Of course, contemporary immigration law does not discriminate as overtly. But the idea that movement across borders is something that can be regulated in the first place comes from that evil and unjust source. And it still means that people can be stopped from doing the same (often stupid) things that we are allowed, even though they are in all particulars bar their failure to have been born in the right place or to the right parents the same as us, for no reason other than that failure. The old-school racism may be gone, but the xenophobia inherent in the idea of immigration restrictions remains. And it is not administrative law that will purge it, but the realisation that the closing of the borders 120, 140 years ago was an injustice, and that it must be ended.
Hence I will only give one cheer for administrative law. Not two, for administrative law is not meant to reform repressive substantive laws, and certainly not three, for it is powerless to mend injustice raised up to the rank of political philosophy. The trouble with cheering too loudly for administrative law is that this risks making us forget these deeper injustices; we might be content with bringing order and reason to what remains, at bottom, a logic of repression.

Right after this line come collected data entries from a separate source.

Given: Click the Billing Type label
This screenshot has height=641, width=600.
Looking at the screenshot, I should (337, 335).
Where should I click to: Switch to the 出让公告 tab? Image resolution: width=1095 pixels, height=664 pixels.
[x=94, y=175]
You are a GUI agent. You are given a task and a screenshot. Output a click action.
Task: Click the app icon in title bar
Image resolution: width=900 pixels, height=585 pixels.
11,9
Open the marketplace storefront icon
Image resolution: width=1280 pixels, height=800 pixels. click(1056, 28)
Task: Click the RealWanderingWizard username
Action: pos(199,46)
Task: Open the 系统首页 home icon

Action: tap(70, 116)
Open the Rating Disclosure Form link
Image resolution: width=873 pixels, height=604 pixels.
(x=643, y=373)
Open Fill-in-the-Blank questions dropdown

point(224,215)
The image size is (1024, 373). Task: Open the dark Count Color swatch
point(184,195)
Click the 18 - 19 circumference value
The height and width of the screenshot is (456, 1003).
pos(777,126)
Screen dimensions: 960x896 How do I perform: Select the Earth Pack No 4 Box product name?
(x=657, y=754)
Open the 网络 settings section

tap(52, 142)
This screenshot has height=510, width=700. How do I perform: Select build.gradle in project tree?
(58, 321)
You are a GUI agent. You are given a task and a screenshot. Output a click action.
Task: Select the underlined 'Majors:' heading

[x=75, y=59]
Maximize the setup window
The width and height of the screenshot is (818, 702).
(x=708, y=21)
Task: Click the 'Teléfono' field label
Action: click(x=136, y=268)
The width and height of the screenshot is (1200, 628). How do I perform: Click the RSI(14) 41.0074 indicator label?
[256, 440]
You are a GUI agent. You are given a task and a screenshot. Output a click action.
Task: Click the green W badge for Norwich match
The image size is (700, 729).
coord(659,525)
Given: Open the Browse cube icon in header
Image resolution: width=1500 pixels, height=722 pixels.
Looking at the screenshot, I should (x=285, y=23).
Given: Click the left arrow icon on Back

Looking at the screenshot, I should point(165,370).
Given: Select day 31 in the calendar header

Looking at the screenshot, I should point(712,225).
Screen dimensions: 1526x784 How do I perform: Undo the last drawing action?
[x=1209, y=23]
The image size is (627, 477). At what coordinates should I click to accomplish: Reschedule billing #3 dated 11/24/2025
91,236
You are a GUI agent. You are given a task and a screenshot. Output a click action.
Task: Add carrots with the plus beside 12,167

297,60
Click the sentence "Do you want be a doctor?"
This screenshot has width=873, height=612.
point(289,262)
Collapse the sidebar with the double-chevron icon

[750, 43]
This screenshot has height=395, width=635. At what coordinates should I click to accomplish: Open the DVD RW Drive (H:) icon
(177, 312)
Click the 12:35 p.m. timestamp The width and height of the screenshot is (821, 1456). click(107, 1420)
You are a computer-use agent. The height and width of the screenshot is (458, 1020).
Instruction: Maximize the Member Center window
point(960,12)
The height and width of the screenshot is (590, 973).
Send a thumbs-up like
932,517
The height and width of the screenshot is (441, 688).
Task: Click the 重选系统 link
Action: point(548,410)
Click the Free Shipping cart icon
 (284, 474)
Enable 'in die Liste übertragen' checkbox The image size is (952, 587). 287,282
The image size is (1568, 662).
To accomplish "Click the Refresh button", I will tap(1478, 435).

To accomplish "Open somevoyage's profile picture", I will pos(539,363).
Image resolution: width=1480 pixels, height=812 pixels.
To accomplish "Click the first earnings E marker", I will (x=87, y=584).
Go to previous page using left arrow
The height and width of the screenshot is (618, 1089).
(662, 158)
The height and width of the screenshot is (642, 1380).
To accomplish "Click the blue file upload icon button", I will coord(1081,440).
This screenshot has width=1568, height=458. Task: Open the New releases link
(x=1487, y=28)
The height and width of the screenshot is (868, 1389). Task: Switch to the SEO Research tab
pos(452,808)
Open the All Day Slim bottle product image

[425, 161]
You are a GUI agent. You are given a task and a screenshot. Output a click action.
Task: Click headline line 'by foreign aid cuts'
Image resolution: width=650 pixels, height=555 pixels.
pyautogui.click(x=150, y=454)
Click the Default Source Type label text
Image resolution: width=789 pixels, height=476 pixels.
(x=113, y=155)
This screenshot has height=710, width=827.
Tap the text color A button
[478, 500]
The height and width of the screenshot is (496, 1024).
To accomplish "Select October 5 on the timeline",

But my cheer for administrative law ― at least, for robust administrative law, which truly holds the administrative state to its legal and constitutional duties, rather than for the all-too-often diluted version that many administrative lawyers prefer ― will be a loud one. As E.P. Thompson famously said,
We ought to expose the shams and inequities which may be concealed beneath this law. But the rule of law itself, the imposing of effective inhibitions upon power and the defence of the citizen from power’s all-intrusive claims, seems to me to be an unqualified human good. To deny or belittle this good is, in this dangerous century when the resources and pretentions of power continue to enlarge, a desperate error of intellectual abstraction. More than this, it is a self-fulfilling error, which encourages us to give up the struggle against bad laws and class-bound procedures, and to disarm ourselves before power.
Administrative law is an essential component of the Rule of Law, and so of the unqualified human good that Thompson had the wisdom to discern amid what he saw amid great substantive injustice. Hooray for it.